Three histidine residues of amyloid-beta peptide control the redox activity of copper and iron.

Zinc, iron and copper are concentrated in senile plaques of Alzheimer disease. Copper and iron catalyze the Fenton-Haber-Weiss reaction, which likely contributes to oxidative stress in neuronal cells. In this study, we found that ascorbate oxidase activity and the intensity of ascorbate radicals measured using ESR spectroscopy, generated by free Cu(II), was decreased in the presence of amyloid-beta (Abeta), the major component of senile plaques. Specifically, the ascorbate oxidase activity was strongly inhibited (85% decrease) in the presence of Abeta1-16 or Abeta1-42, whereas it was only slightly inhibited in the presence of Abeta1-12 or Abeta25-35 (<20% inhibition). Ascorbate-dependent hydroxyl radical generation by free Cu(II) decreased in the presence of Abeta in the identical order of Abeta1-42, Abeta1-16 > Abeta1-12 and was abolished in the presence of 2-fold molar excess glycylhystidyllysine (GHK).
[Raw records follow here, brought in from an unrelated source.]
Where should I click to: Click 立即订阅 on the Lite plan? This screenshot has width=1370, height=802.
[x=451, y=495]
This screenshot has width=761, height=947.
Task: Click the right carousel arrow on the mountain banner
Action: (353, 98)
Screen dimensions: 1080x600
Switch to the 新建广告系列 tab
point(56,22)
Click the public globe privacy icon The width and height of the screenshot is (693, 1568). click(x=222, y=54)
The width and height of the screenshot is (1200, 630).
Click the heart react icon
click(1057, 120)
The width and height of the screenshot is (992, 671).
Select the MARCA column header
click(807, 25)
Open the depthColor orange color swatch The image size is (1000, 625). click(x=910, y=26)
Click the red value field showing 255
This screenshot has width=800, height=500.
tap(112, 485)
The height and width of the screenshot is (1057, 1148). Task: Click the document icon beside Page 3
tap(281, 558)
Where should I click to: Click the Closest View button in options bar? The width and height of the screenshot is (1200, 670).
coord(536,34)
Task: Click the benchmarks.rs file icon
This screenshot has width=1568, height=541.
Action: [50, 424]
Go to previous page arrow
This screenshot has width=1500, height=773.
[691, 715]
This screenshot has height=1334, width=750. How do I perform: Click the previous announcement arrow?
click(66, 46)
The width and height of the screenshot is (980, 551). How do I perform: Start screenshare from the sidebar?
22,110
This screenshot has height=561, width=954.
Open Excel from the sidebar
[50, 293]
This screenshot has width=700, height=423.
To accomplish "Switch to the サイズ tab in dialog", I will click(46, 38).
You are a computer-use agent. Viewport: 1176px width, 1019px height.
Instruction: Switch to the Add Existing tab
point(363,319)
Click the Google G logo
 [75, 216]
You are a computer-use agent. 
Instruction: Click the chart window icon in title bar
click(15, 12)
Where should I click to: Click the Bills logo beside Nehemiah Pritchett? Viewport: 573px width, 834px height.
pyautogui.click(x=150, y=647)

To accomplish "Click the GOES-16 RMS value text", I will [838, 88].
Ascorbate oxidase activity and ascorbate-dependent hydroxyl radical generation by free Fe(III) were inhibited by Abeta1-42, Abeta1-16, and Abeta1-12. Although Cu(II)-Abeta shows a significant SOD-like activity, the rate constant for the reaction of superoxide with Cu(II)-Abeta was much slower than that with SOD. Overall, our results suggest that His6, His13, and His14 residues of Abeta1-42 control the redox activity of transition metals present in senile plaques.